- Requirement -
What is needed is an exact transcription of every entry below, with the pictures left out.

- Material provided -
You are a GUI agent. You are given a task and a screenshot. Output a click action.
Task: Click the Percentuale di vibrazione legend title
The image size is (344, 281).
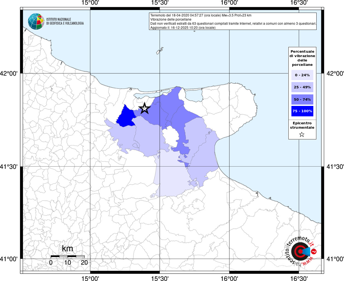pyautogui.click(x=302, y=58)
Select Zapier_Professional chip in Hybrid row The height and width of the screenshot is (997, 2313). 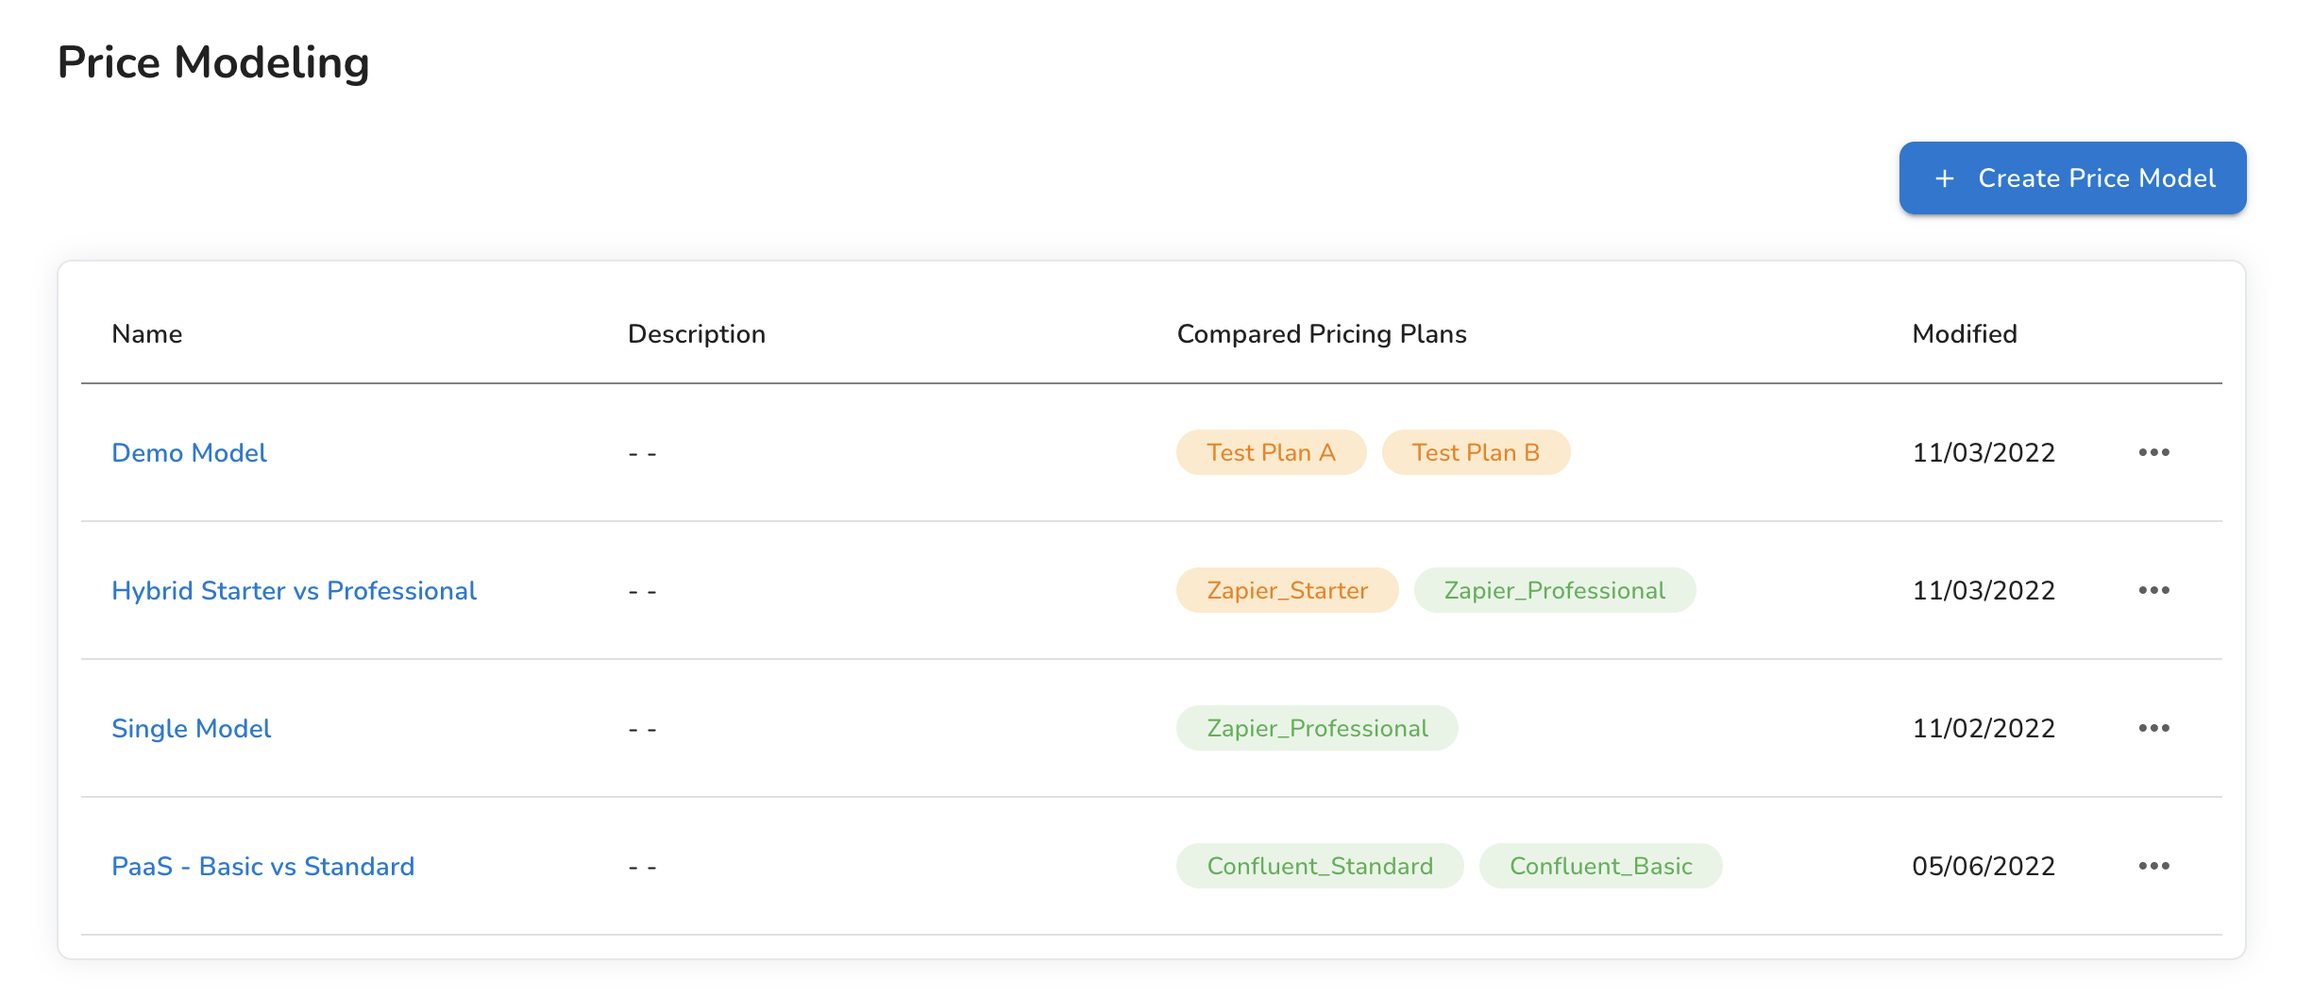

- Answer space -
You are a GUI agent. You are given a task and a screenshot. Output a click action.
Task: Click the Percentuale di vibrazione legend title
The image size is (344, 281).
pyautogui.click(x=302, y=58)
Select Zapier_Professional chip in Hybrid row The height and width of the screenshot is (997, 2313). 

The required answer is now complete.